Sin intervención internacional difícilmente se sabrá exactamente el número de víctimas. Hablar de 300.000 no es imposible, teniendo en cuenta que la zona a la que yo tuve acceso no es la de mayor impacto.
—¿La junta les permitió a los trabajadores de asistencia extranjeros tener contacto o diálogo directo con la población?
—Los voluntarios asiáticos no tienen mayor problema, pero para mí fue casi imposible. Hasta para sacar fotos había que pedir las cámaras, y la mayoría de las veces nos negaron el permiso.
—¿Percibió un mayor grado de adhesión o de oposición a la dictadura en su último pasaje por Birmania?
—Mi percepción es subjetiva. Encontré más gente dispuesta a hablar. Y también mucho menos miedo que en 2001. La adhesión a la dictadura yo creo que nunca existió. La única vez que se permitieron elecciones bajo este régimen, con presencia de la oposición, el partido de Aung San Suu Kyi ganó por paliza.
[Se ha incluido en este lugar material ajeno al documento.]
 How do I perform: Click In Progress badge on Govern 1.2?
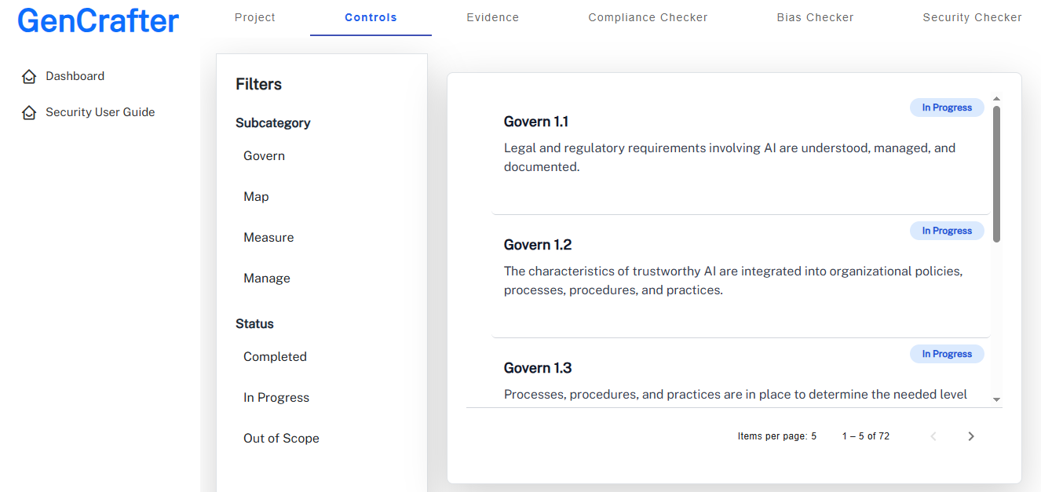(x=946, y=231)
Los militares desconocieron el resultado y ella terminó en la cárcel.
—¿De qué forma cree que puede haber influido el desastre en el proceso político birmano?
—La reunión de los refugiados en los templos es un elemento altamente desestabilizador para los militares. Allí la gente habla, se indigna, busca culpables. Allí son todos víctimas, oficialistas y opositores.
Sin duda, va a haber una mayor presión sobre el gobierno. La presión traerá, inevitablemente, represión. Los militares birmanos no son ni muy originales ni tampoco más inteligentes que otros dictadores en el resto del mundo.
Y, al final, la gente se cansa de estar sometida a dioses, salvadores, militares, etcétera. La búsqueda de la libertad es propia de la naturaleza humana.